--- Start Supplied records ---
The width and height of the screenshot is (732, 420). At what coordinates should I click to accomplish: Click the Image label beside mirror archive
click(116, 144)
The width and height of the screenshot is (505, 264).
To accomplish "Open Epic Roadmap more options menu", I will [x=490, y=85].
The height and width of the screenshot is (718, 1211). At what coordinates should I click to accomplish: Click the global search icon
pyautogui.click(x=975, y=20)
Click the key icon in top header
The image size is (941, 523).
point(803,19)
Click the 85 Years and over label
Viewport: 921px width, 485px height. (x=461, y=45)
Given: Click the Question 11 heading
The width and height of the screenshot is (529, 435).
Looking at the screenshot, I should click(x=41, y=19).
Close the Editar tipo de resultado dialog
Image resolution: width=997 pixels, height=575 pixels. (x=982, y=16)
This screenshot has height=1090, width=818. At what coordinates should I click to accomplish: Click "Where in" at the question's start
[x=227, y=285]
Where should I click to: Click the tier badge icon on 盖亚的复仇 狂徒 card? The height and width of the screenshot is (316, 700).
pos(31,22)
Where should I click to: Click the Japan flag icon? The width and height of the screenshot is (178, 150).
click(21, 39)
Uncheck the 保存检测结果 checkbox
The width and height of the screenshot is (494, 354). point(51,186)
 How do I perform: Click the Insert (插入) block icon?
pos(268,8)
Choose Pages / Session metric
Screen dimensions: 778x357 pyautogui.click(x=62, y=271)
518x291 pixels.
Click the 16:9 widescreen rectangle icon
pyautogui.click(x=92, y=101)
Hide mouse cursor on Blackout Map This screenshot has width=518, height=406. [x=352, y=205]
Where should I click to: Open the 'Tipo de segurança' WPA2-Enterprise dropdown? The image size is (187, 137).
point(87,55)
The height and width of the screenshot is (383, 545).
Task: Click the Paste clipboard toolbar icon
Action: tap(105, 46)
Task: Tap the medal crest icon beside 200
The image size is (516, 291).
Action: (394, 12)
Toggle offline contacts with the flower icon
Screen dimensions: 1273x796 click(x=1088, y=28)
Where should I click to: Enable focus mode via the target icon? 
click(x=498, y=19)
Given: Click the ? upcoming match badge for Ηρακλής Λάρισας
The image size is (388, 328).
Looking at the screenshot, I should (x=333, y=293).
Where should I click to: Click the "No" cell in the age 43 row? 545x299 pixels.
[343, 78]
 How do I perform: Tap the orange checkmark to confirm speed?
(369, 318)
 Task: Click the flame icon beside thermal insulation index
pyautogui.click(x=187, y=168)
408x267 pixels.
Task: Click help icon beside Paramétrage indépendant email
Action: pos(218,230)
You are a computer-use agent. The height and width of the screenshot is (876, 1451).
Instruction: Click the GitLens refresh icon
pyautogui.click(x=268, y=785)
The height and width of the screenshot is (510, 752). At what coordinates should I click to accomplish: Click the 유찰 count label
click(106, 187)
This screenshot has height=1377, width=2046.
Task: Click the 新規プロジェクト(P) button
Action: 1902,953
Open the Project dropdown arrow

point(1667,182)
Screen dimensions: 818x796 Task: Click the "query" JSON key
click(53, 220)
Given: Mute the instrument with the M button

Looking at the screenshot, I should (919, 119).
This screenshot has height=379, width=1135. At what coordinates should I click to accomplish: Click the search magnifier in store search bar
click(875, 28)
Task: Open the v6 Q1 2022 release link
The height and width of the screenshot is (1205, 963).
--- End Supplied records ---
**What to work on:**
Arrange the items in the part that opens with the line containing "Task: Tap the medal crest icon beside 200" and closes with the line containing "Looking at the screenshot, I should (x=333, y=293)." as a two-column CSV with the headers input and output. Give one row per item, with its text and its answer each in a single quoted field and any line breaks replaced by spaces.

**Task result:**
input,output
"Task: Tap the medal crest icon beside 200 The image size is (516, 291).","Action: (394, 12)"
"Toggle offline contacts with the flower icon","Screen dimensions: 1273x796 click(x=1088, y=28)"
"Where should I click to: Enable focus mode via the target icon?","click(x=498, y=19)"
"Given: Click the ? upcoming match badge for Ηρακλής Λάρισας The image size is (388, 328).","Looking at the screenshot, I should (x=333, y=293)."